Now the book(Elementary Linear Algebra by Larson 6th edition) I am reading states that:

"But by the definition of the matrix of a linear transformation relative to a basis, this implies that:
$A^\prime = P^{-1}AP$
"

My question:
My question is: why's that?

I know from above that:
$[T(\mathbf{v})]_{B^\prime} = A^\prime [\mathbf{v}]_{B^\prime} = P^{-1}AP[\mathbf{v}]_{B^\prime}$

which makes:
$A^\prime [\mathbf{v}]_{B^\prime} = P^{-1}AP[\mathbf{v}]_{B^\prime}$

But what reasoning makes the statement $A^\prime = P^{-1}AP$ true? How did the author deduced this to be true?

2. ## Re: Linear transformation relative to a basis:A question

Originally Posted by x3bnm
My problem:
Suppose
1)Matrix for linear transformation $T$ relative to basis $B \text{ is}: A$
2)Matrix for linear transformation $T$ relative to basis $B^\prime \text{ is}: A^\prime$
3)Transition matrix from basis $B^\prime$ to basis $B$ is: $P$
4)Transition matrix from basis $B$ to basis $B^\prime$ is : $P^{-1}$

Now we know that:
$A^\prime [\mathbf{v}]_{B^\prime} = [T(\mathbf{v})]_{B^\prime}$

And
$P^{-1}AP[\mathbf{v}]_{B^\prime} = [T(\mathbf{v})]_{B^\prime}$
where $[T(\mathbf{v})]_{B^\prime}$ is coordinate matrix of $T(\mathbf{v})$ relative to basis $B^\prime$ and $[\mathbf{v}]_{B^\prime}$ is coordinate matrix of $\mathbf{v}$ relative to $B^\prime$

Now the book(Elementary Linear Algebra by Larson 6th edition) I am reading states that:

"But by the definition of the matrix of a linear transformation relative to a basis, this implies that:
$A^\prime = P^{-1}AP$
"

My question:
My question is: why's that?

I know from above that:
$[T(\mathbf{v})]_{B^\prime} = A^\prime [\mathbf{v}]_{B^\prime} = P^{-1}AP[\mathbf{v}]_{B^\prime}$

which makes:
$A^\prime [\mathbf{v}]_{B^\prime} = P^{-1}AP[\mathbf{v}]_{B^\prime}$

But what reasoning makes the statement $A^\prime = P^{-1}AP$ true? How did the author deduced this to be true?
if two functions are the same for every input of the domain, they are the same function.

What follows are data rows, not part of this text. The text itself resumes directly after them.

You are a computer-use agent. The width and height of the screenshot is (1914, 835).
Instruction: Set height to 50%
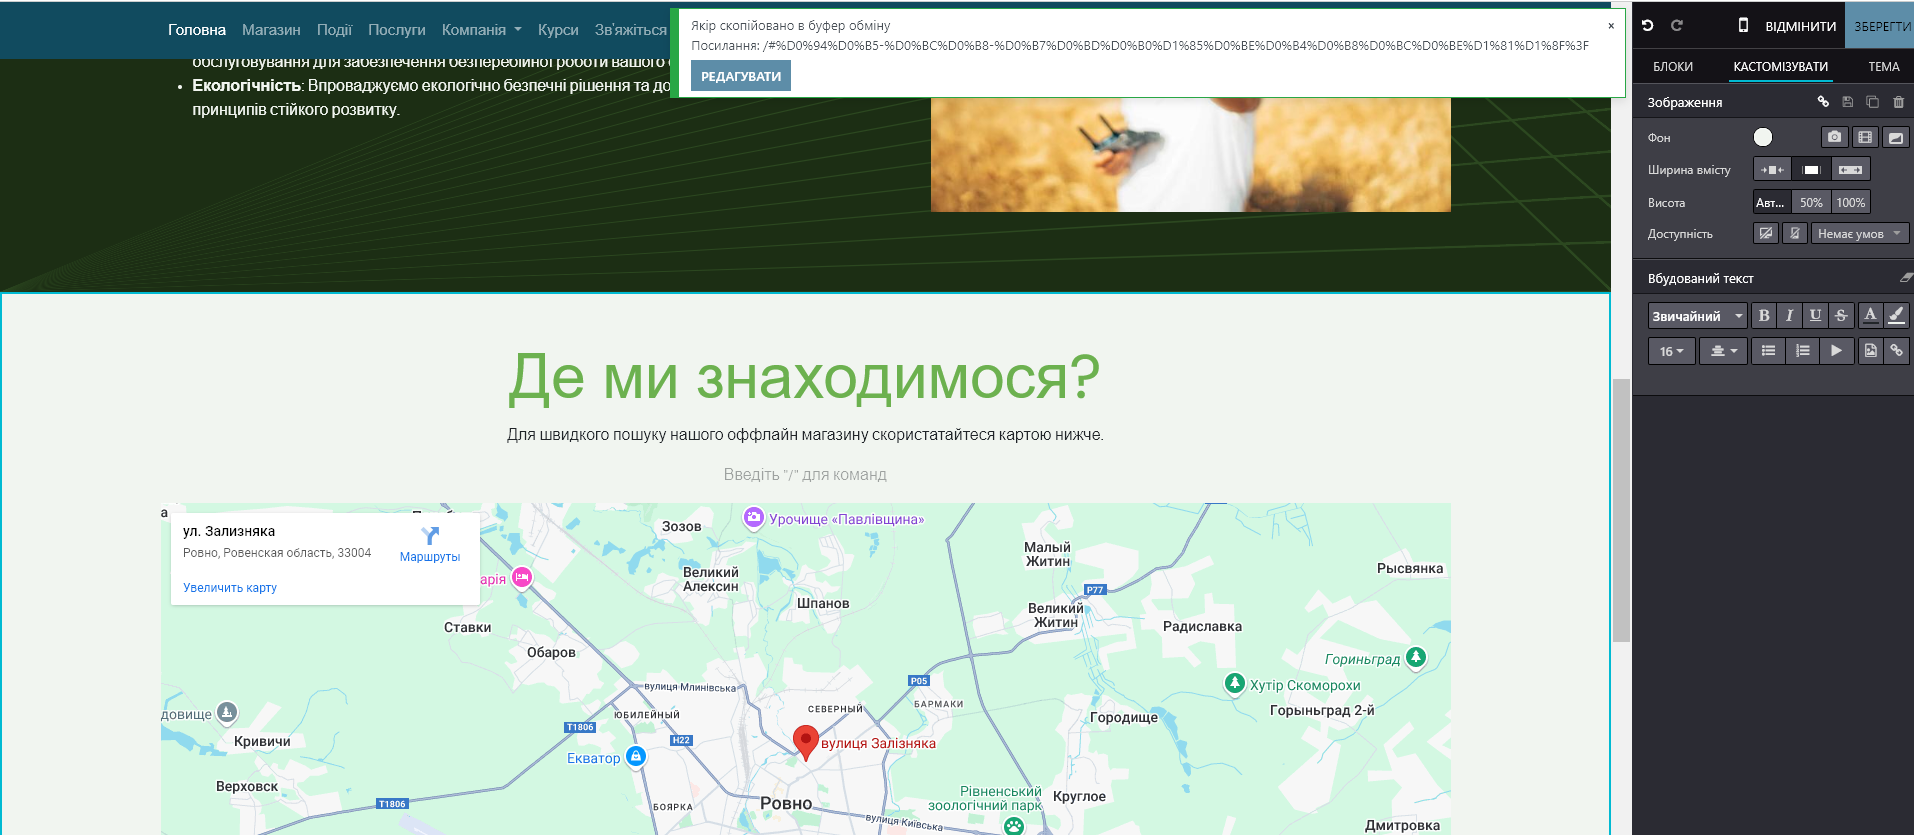tap(1811, 203)
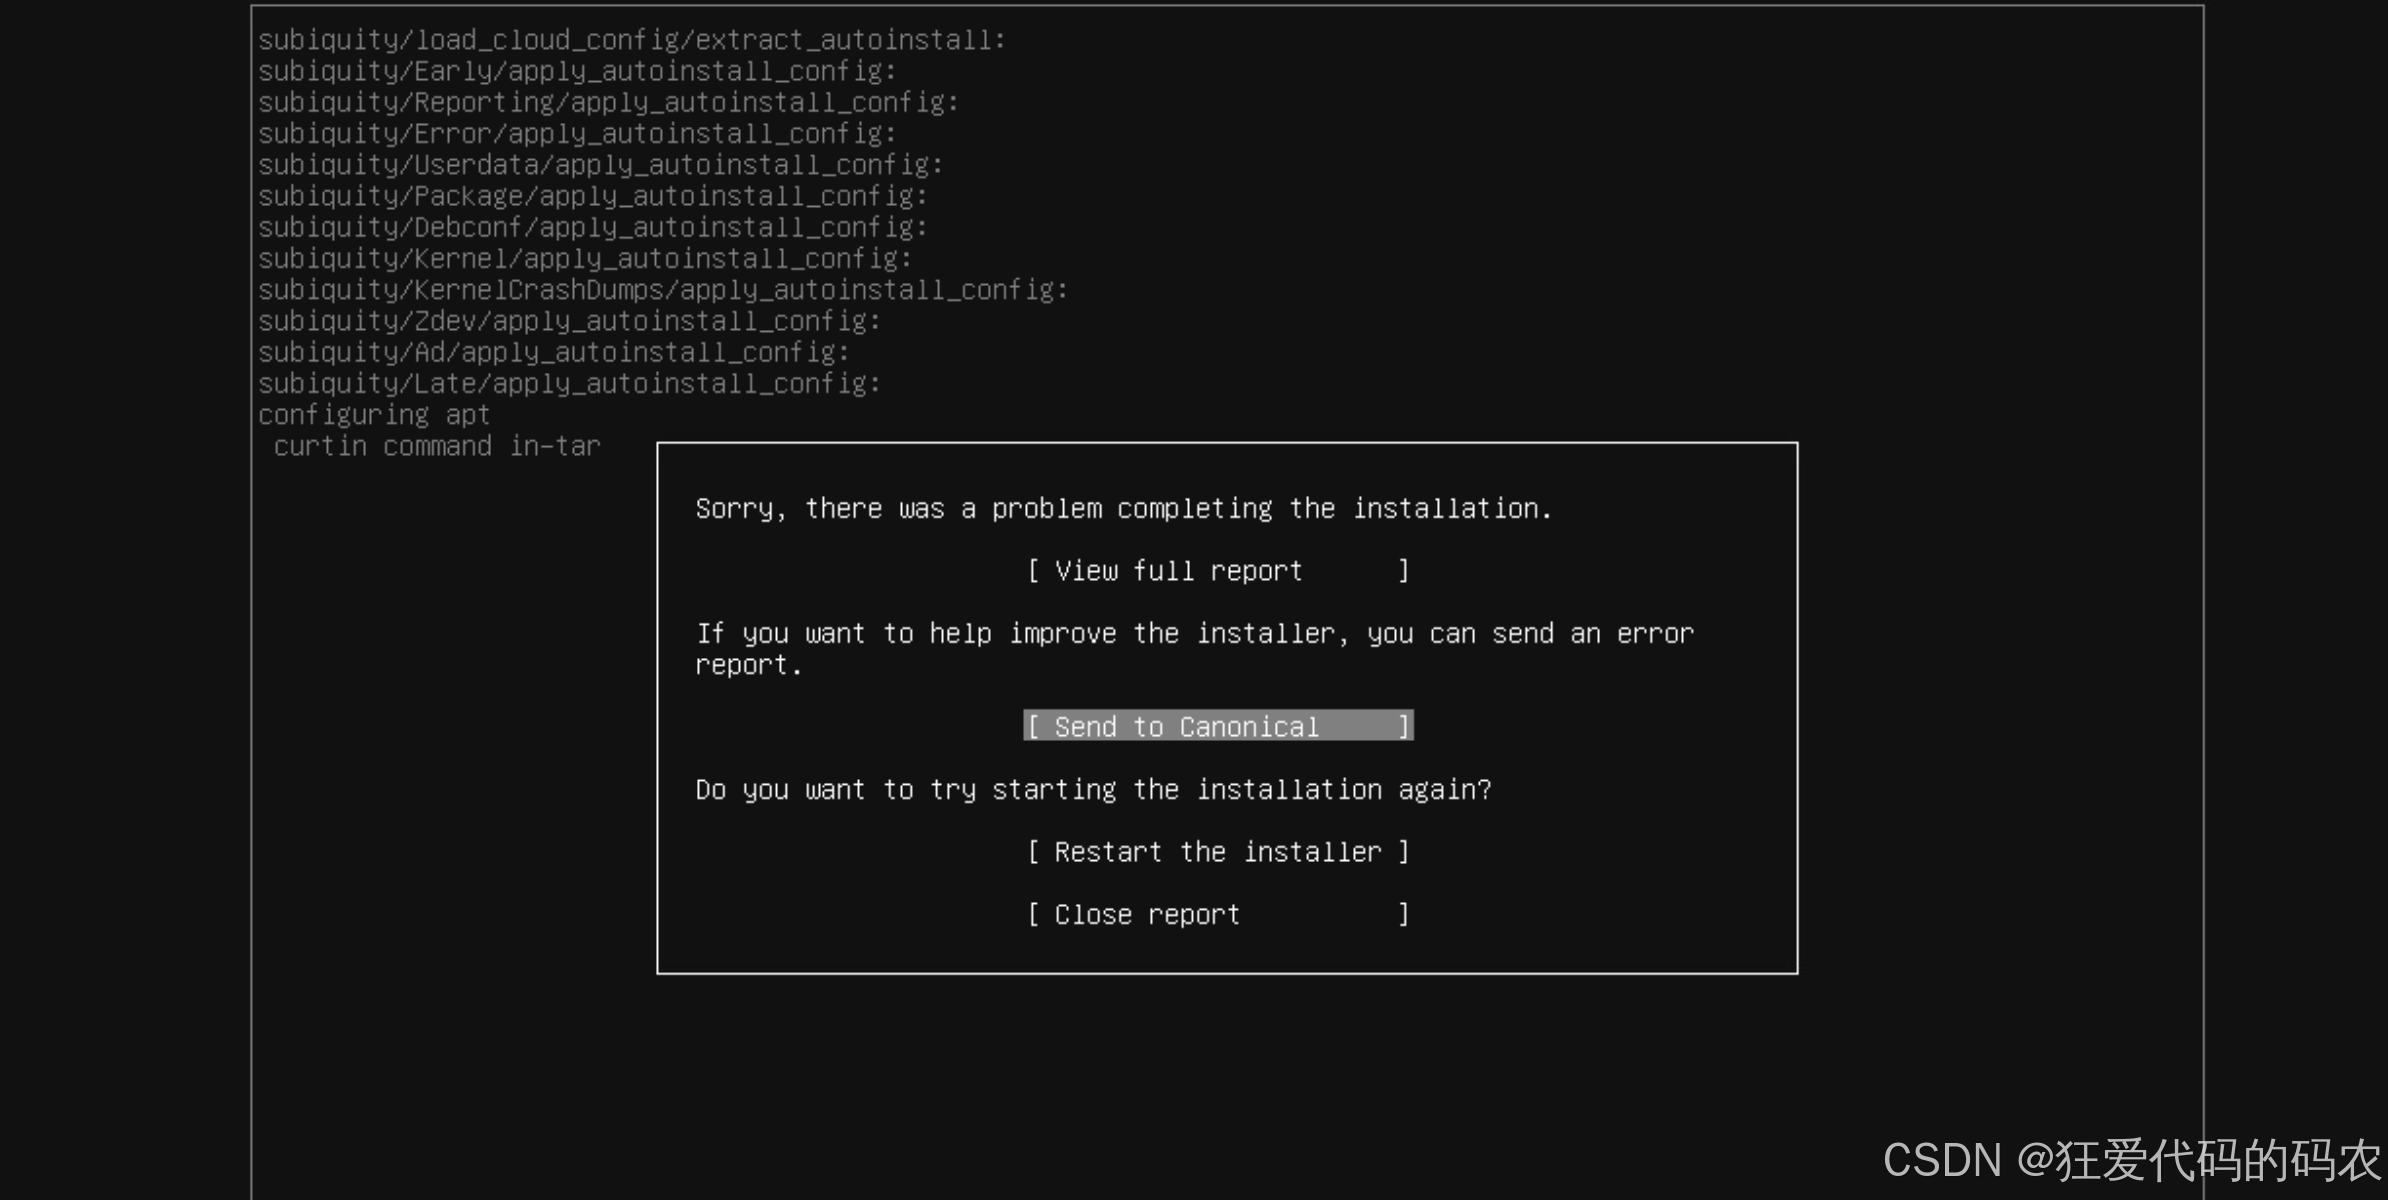The width and height of the screenshot is (2388, 1200).
Task: Click Restart the installer option
Action: (x=1218, y=851)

so if A' and $P^{-1}AP$ are the same for every $[\mathbf{v}]_{B'}$, they are the same function (and if they are both linear transformations, the same linear transformation).

3. ## Re: Linear transformation relative to a basis:A question

Originally Posted by Deveno
if two functions are the same for every input of the domain, they are the same function.

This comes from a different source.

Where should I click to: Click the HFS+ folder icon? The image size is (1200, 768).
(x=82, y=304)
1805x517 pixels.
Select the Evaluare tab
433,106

so if A' and $P^{-1}AP$ are the same for every $[\mathbf{v}]_{B'}$, they are the same function (and if they are both linear transformations, the same linear transformation).
Thanks for reply. But suppose three matrices and $[x]$ are such that:
$ABx = CBx$ where $AB = CB$ for all $[x]$

Then by the properties of matrix:
$A$ is not necessarily equal to $C$

So for $A^\prime [\mathbf{v}]_{B^\prime} = P^{-1}AP[\mathbf{v}]_{B^\prime}$

why my reasoning above is not a problem for this situation?

Why still $A^\prime = P^{-1}AP$?

4. ## Re: Linear transformation relative to a basis:A question

there's no cancellation going on, we're saying A' and P^-1AP are the same function (the fact that they have the same matrix relative to the basis B' is a big clue).

5. ## Re: Linear transformation relative to a basis:A question

Originally Posted by Deveno
there's no cancellation going on, we're saying A' and P^-1AP are the same function (the fact that they have the same matrix relative to the basis B' is a big clue).
Thanks a lot. That I understand.